Gejala Tatto Terkena Infeksi



Pembengkakan: Setelah tato dilakukan, daerah sekitar tato memang membengkak, tapi itu hanya sementara dan akan sembuh sendiri. Tapi, jika pembengkakan mulai semakin parah, itu adalah salah satu gejala tato terinfeksi. Pembengkakan berlebihan dapat terjadi jika seseorang alergi terhadap pigmen tertentu yang digunakan dalam tinta tato. Hal ini dapat terjadi jika membuat tato dengan seniman tato yang tidak profesional, karena mereka umumnya tidak menggunakan tinta yang ditetapkan. Dianjurkan untuk mengunjungi dokter jika terjadi gejala seperti itu. Dokter mungkin akan meresepkan salep topikal kortikosteroid yang akan mengobati pembengkakan sementara.

Kemerahan: Kulit menjadi kemerahan setelah di tato merupakan hal yang wajar dan normal Tapi jika kemerahan terus berlanjut bahkan setelah dua puluh empat jam, maka itu adalah salah satu gejala tato yang terinfeksi. Ketika tato terinfeksi, ada iritasi bersama dengan warna kemerahan pada kulit.

Demam: Demam merupakan gejala tatto terinfeksi. Jangan mengabaikannya segera hubungi dokter. Demam berlebihan merupakan tanda penyebaran infeksi. Demam dapat terjadi bahkan setelah penghapusan Tattoo.

Discharge: Keluarnya sedikit darah  ketika di tato merupakan hal yang alami. Tapi, jika ada debit kekuningan atau hijau, atau jika ada nanah yang mengalir dari tato, itu adalah masalah yang memprihatinkan. Perdarahan yang berlebihan juga merupakan salah satu gejala. Hal ini dapat mengakibatkan komplikasi jika tidak diobati pada waktunya.

Nyeri: Prosedur untuk membuat tato itu sendiri menyakitkan. Jika kamu membuat tatto dengan desain kecil dan sederhana, rasa sakit akan berkurang, karena jumlah jarum yang digunakan untuk membuat tato tidak terlalu banyak. Tapi kalau tato besar, rasa sakit akan lebih sebagai jumlah jarum yang digunakan untuk membuat tato akan lebih banyak. Jadi rasa sakit adalah hal yang pasti ketika kamu membuat tato baru. Tapi jika rasa sakit tidak surut setelah dua hari, atau jika meningkat bukannya menurun, bisa jadi salah satu gejala dari tato yang terinfeksi.

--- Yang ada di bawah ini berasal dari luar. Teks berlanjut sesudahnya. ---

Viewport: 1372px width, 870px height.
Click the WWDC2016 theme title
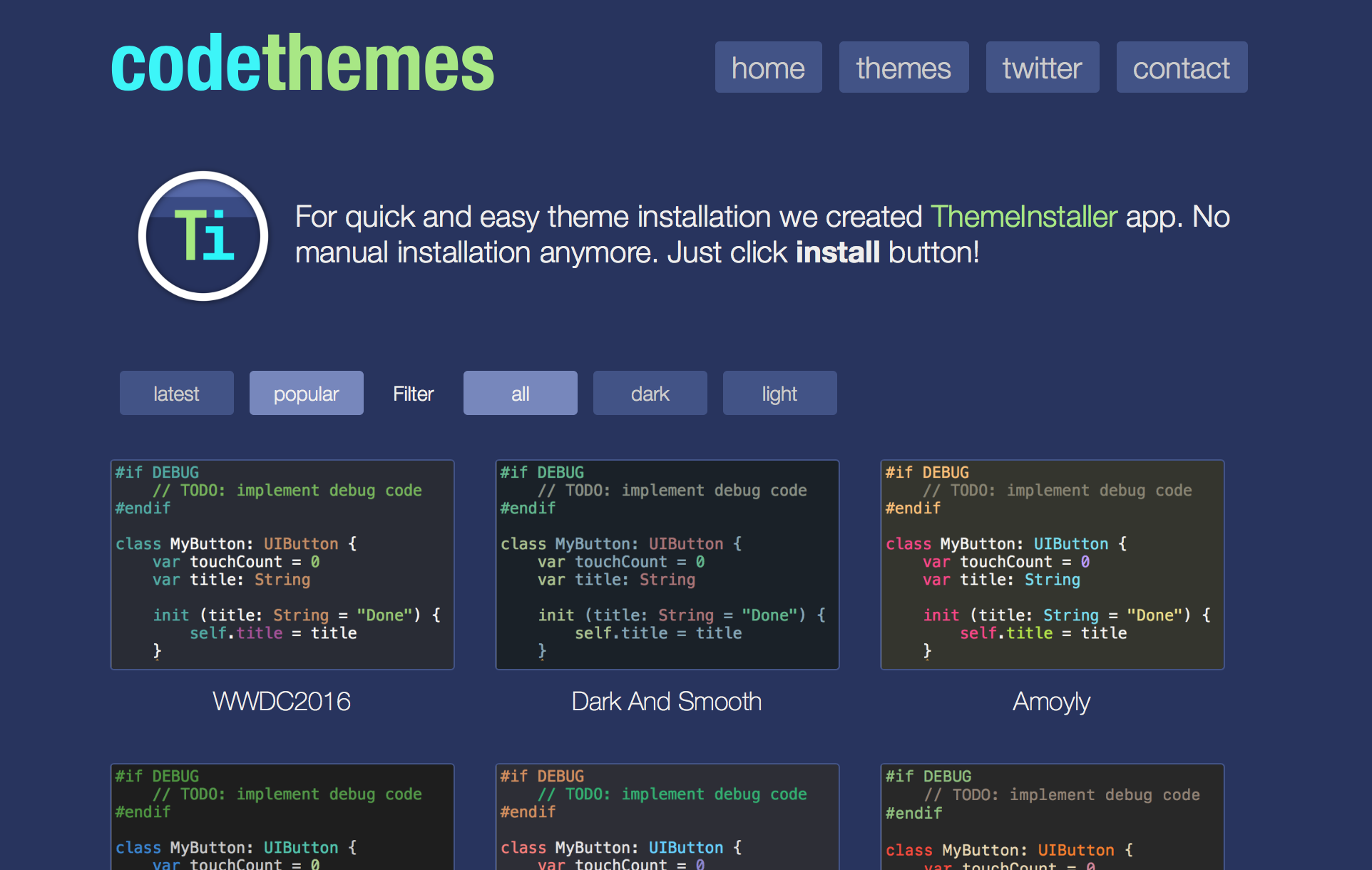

Guratan berwarna merah: Jika jarum tattoo tidak disterilkan, keracunan darah bisa terjadi. Garis-garis merah memanjang pada tato adalah gejala keracunan darah. Garis merah adalah garis yang muncul di sekitar tato. Setiap luka di sekitar, atau pada tato, juga terinfeksi. Jangan abaikan gejala ini! Segera pergi ke dokter.

Sebagian besar infeksi pada tatto timbul karena pasca perawatan yang tepat tidak dilakukan. Oleh sebab itu untuk menghindari infeksi tatto, cara paling aman adalah membuat tatto di tempat seniman tatto yang sudah profesional dan berpengalaman.